Mengatakan bahwa takhayul itu, salah satu fakta sejarah, sama saja dengan menyatakan sesuatu yang jelas benar. Andai cuma itu, kita mungkin memperlakukan subjek dari sudut pandang filosofis atau historis murni, sebagai salah satu fenomena yang tak dapat dijelaskan dari zaman yang kecerdasannya, jauh lebih rendah dibanding zaman kita, dan lalu, membiarkannya.
Namun bila, pula, kita layak mengakui takhayul sebagai sebuah fakta yang hidup sekarang ini, yang mempengaruhi, jika tak mengendalikan, tindakan keseharian manusia, kita pantas menghadapi masalah yang belum terpecahkan, andaikata tak dapat dipecahkan.

Takhayul, kita tahu, jauh lebih renta dibanding catatan sejarah, dan kita sekarang berdiri di ambang abad keduapuluh-satu; namun sama seperti umat manusia telah melewati ruang waktu yang sangat besar ini, seiring dengan kemajuan, takhayul telah mengikuti laksana pantulan. Bayangannya, belum pudar.
Tiada guna menyangkal kecenderungan sifat manusia yang lemah, demi mengakui takhayul. Ia, pintu terbuka, dimana sebuah ketakjuban menemukan akses yang mudah. Teresap dalam buaian, ia bahkan tak terkubur di dalam pemakaman. 'Usia, tak bisa basi, atau adat, meranggas,' dongeng baheula tentang hantu, raksasa, goblin, dan brownies, yang kini diceritakan oleh ibu-ibu yang sayang kepada anak-anaknya, sama seperti yang diceritakan oleh para ibu, berabad-abad yang lalu.
Seseorang bilang—maaf sekali lagi maaf kata—bahwa perayaan tahunan terbesar, di seluruh dunia, akan tetap ada jika Santa Claus, Kris Kringle, dan St. Nicholas, diambil dari karakter tradisional mereka, namun sepenuhnya fiktif. Bahkan telur Paskah yang tampak tak berdosa, yang terus menikmati popularitas tak terbatas oleh para tua dan muda, berasal dari mitos Arya kuno; sedangkan penggantungan kaus-kaki, pada hari Natal, tak lebih dan tak kurang dari suatu perbuatan takhayul, yang berasal dari mitos lain; atau, dalam bahasa sederhananya, tiada Santa, tiada kaus-kaki.
Benih yang pertama kali tertanam dalam lahan perawan, bakal menghasilkan panen yang melimpah.

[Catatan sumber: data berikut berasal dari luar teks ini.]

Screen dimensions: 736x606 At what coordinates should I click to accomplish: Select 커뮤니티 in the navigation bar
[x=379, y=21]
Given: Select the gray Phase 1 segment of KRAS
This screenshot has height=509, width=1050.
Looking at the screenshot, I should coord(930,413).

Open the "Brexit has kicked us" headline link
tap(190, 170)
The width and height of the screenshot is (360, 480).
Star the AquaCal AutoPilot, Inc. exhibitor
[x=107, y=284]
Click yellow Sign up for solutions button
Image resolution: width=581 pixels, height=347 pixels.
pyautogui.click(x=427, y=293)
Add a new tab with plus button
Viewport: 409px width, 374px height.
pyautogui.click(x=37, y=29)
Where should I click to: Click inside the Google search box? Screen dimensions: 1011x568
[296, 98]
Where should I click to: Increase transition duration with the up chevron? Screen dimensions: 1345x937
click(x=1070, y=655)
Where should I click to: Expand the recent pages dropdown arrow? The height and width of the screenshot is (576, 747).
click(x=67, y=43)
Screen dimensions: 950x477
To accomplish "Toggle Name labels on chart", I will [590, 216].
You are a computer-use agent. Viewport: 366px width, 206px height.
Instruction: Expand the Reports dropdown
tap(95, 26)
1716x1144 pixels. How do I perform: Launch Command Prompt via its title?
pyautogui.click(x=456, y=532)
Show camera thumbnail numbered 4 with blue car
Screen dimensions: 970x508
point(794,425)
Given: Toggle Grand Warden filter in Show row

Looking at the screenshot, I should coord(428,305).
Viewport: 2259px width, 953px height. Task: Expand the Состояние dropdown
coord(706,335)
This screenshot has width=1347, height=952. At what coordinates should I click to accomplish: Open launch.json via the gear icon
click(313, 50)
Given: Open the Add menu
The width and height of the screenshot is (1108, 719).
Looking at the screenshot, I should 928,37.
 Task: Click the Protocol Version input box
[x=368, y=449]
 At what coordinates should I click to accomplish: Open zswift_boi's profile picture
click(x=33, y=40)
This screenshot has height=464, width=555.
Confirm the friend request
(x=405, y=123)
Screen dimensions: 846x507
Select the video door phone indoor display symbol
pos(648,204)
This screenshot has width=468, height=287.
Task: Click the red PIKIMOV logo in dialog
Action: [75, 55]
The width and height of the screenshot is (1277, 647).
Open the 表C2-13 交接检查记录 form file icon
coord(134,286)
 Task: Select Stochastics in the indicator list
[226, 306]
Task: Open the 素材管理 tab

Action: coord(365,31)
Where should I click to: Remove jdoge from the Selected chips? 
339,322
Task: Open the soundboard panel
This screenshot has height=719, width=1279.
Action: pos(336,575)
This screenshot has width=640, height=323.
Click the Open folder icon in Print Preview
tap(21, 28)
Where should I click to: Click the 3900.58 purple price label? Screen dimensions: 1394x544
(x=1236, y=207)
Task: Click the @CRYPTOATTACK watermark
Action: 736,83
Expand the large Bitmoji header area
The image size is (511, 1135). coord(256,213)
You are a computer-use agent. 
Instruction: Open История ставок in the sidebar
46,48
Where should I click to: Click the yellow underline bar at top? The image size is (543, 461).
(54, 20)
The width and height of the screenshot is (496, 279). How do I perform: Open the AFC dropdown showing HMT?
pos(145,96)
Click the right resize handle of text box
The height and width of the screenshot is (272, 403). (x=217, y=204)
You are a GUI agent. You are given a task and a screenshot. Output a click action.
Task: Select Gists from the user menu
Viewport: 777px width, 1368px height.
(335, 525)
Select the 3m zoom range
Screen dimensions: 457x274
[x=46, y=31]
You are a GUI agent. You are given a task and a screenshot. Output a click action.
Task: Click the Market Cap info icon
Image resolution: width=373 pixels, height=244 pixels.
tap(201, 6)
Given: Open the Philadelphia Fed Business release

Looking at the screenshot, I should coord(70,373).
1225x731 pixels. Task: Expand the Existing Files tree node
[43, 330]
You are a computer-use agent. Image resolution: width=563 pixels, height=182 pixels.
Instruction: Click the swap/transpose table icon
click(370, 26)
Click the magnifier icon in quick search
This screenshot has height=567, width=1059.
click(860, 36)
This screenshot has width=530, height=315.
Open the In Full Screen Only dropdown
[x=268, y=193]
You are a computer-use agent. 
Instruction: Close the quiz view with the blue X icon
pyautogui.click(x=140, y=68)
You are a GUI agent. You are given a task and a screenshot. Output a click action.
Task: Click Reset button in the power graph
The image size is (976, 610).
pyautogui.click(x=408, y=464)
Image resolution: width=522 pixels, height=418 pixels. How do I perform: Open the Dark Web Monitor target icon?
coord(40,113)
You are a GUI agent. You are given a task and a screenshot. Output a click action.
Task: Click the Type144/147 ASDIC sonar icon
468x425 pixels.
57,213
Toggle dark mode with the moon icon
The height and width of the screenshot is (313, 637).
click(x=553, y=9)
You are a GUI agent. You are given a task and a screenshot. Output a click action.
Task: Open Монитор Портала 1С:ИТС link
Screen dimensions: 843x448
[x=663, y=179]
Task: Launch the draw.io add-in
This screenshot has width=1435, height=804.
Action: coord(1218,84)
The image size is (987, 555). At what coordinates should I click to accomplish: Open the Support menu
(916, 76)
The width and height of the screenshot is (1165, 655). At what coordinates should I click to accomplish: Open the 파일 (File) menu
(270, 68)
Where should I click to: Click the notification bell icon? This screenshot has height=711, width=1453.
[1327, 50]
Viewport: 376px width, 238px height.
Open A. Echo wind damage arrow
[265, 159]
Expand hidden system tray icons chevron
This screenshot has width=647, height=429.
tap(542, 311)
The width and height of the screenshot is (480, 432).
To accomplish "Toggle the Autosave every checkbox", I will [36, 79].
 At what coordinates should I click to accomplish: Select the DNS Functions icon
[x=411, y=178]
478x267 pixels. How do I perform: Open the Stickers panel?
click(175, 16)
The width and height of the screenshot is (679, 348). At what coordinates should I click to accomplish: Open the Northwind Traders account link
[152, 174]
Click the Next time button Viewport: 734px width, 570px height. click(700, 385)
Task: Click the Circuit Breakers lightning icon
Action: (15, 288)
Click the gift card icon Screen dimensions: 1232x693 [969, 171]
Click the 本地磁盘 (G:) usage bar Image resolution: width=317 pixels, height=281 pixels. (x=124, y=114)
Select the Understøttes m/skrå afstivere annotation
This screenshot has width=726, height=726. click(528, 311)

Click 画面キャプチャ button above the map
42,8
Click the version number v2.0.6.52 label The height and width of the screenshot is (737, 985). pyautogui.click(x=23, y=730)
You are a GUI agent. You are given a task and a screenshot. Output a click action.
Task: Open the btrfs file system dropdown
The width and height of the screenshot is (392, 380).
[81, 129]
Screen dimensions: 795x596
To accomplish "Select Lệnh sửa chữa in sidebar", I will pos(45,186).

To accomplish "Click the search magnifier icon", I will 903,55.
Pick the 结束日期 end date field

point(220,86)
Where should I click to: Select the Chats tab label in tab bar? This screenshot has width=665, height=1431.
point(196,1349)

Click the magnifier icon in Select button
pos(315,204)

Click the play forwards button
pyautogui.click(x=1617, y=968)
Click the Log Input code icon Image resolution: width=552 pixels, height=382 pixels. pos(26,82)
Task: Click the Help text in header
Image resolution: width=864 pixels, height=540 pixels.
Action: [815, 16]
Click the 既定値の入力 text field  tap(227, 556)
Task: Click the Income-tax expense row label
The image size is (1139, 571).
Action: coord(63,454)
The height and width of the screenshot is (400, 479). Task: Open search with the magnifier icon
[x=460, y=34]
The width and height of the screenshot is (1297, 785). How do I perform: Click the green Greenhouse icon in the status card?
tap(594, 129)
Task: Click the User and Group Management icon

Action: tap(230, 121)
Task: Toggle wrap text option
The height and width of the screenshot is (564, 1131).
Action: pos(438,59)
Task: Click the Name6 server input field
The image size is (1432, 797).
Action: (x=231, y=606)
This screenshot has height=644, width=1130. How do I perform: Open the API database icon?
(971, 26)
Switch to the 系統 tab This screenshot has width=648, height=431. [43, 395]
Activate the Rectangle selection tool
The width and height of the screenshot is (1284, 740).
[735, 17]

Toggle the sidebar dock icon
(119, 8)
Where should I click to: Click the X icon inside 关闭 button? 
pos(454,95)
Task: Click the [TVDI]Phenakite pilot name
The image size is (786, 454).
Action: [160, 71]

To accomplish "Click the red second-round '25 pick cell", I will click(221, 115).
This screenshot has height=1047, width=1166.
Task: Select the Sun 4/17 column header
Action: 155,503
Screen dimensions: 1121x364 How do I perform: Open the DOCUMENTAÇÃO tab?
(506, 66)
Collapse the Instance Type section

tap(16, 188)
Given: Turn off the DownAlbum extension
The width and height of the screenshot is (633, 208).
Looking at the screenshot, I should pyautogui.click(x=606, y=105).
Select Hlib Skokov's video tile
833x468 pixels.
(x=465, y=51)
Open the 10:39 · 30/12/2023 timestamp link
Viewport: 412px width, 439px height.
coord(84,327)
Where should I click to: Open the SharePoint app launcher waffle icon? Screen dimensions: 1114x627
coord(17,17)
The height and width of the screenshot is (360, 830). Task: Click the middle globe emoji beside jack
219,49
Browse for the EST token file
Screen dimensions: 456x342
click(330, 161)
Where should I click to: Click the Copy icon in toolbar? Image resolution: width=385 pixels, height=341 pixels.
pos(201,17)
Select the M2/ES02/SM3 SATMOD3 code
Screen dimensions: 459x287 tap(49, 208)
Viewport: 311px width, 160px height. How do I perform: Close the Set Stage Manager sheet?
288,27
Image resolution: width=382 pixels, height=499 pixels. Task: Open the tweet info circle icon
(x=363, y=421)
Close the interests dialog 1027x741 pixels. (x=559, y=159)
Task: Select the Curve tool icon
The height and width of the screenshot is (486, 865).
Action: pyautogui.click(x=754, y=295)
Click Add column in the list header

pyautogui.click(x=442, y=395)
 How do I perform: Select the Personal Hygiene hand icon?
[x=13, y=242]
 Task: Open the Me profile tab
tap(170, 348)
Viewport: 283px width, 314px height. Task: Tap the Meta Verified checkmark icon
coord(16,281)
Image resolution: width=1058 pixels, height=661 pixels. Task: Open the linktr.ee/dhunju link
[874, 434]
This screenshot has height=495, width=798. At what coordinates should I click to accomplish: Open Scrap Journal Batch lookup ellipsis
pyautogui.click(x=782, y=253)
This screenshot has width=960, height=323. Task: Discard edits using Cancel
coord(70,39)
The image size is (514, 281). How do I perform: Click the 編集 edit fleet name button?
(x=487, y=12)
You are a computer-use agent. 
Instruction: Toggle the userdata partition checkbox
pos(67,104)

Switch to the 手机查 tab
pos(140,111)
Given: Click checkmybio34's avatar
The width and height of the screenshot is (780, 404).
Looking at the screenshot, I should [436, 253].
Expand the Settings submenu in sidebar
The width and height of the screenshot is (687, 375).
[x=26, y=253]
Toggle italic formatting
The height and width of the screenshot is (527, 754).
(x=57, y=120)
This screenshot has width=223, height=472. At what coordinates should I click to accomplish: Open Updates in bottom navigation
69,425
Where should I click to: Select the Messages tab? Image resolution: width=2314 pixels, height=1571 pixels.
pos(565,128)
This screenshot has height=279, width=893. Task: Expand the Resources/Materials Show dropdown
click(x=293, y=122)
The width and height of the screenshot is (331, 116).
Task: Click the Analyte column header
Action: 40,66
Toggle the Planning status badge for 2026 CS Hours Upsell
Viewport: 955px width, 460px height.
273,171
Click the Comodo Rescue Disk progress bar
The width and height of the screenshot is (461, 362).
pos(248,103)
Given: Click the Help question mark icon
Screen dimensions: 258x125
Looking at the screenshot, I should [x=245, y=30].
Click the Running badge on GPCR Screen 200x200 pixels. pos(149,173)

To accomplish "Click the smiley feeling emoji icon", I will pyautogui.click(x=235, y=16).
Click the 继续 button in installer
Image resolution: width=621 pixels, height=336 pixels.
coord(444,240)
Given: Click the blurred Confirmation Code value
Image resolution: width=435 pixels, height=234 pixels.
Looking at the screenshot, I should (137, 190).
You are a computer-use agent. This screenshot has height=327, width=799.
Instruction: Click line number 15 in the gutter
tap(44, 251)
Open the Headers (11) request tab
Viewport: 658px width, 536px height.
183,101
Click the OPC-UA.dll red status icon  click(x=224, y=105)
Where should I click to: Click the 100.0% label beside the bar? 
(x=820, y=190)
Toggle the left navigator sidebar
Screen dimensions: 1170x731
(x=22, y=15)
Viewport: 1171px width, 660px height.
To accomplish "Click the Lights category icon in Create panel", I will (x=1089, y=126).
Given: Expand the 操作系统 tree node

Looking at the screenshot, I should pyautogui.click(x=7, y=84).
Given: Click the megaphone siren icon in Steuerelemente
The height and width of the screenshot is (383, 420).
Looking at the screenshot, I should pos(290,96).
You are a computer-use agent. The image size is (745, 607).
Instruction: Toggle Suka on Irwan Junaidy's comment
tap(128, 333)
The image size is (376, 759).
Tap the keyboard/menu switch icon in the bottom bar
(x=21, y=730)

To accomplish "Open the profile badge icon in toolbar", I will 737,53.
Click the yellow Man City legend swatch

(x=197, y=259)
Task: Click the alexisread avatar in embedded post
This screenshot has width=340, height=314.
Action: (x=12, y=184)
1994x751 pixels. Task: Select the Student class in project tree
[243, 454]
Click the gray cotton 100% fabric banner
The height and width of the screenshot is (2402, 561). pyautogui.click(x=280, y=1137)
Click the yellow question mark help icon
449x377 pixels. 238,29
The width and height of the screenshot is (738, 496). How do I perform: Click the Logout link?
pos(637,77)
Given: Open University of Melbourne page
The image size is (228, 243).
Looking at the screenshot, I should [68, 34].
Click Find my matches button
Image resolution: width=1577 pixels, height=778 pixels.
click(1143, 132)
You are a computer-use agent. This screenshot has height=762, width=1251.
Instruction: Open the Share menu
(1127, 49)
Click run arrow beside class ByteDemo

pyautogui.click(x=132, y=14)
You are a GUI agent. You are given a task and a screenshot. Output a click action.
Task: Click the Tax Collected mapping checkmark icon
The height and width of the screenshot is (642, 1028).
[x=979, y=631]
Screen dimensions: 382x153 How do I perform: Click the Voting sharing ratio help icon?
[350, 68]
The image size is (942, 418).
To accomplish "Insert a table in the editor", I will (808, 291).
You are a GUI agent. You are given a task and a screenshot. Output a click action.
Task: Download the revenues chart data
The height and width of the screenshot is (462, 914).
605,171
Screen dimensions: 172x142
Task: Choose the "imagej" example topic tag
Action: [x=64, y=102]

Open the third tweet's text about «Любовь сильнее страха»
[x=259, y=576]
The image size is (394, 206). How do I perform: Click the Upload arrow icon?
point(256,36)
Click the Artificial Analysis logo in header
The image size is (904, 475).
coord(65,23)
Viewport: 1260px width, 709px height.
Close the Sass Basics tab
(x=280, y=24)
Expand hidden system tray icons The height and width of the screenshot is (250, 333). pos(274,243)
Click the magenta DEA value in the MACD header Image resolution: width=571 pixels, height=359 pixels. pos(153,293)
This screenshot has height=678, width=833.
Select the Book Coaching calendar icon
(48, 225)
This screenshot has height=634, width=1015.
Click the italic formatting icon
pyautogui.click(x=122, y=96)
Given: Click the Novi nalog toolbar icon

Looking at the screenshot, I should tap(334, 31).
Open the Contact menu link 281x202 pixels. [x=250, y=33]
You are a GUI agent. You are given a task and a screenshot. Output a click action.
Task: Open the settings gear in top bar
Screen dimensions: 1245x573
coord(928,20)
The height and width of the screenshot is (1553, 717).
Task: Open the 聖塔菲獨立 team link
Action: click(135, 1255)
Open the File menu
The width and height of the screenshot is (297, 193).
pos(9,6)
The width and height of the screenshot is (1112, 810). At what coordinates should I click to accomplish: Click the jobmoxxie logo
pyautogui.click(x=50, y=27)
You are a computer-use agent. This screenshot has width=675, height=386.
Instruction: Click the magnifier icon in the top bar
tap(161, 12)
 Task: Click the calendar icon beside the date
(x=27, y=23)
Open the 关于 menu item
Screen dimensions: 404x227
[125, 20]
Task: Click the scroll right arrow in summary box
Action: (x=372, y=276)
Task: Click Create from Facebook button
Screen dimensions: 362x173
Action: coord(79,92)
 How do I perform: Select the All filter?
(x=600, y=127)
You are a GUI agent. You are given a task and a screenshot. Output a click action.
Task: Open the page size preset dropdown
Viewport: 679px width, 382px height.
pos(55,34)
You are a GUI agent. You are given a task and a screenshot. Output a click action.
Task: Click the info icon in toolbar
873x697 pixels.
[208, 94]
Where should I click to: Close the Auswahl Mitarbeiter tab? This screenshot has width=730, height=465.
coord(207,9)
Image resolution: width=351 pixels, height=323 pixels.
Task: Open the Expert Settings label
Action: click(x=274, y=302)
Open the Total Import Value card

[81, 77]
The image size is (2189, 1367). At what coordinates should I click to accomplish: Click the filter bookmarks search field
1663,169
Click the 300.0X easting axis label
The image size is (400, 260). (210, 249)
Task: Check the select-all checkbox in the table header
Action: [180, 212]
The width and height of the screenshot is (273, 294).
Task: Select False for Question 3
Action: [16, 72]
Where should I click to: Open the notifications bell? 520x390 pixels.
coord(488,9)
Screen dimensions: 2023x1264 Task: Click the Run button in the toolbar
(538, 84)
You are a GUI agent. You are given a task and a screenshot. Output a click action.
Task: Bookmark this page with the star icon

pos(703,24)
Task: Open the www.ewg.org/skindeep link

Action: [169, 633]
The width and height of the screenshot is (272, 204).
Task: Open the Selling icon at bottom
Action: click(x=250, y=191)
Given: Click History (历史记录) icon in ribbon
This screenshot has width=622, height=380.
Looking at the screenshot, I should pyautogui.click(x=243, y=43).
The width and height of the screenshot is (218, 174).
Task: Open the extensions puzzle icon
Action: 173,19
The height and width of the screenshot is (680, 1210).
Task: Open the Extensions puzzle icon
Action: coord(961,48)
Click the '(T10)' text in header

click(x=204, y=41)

Drama panggung, opera, puisi, roman, lukisan, dan pahatan, yang berhubungan dengan perintah supernatural, sangat populer, sekarang ini, sama seperti dahulu.

Takhayul, tak mudah didefinisikan. Mengatakan bahwa ia, sebuah sifat yang dipercaya lebih dari yang dibenarkan oleh akal, menjadikan kita, seperti yang pernah terjadi, sama tak berdayanya; sebab bilamana akal-sehat sudah impoten, kita tak punya apapun yang tersisa guna dijadikan sandaran. Sama sekali tiada penyangga untuk menyandarkan pengungkit. Beberapa agama dan filsafat, yang pada mulanya memupuk takhayul, telah lama berbalik melawan semua kekuatan yang mereka miliki. Bahkan sains pun, tak dapat berharap menggulingkan apa yang semata dapat dicapai melalui kesadaran batin para insan, lantaran sains tak banyak berhubungan dengan sisi spiritual manusia. Sesuatu yang tak berwujud itu, masih luput dari genggamannya. Andai seluruh kekuatan gabungan peradaban, sejauh ini, secara nyata, kandas dalam menghapus takhayul, maka peradaban 'kan memburuk.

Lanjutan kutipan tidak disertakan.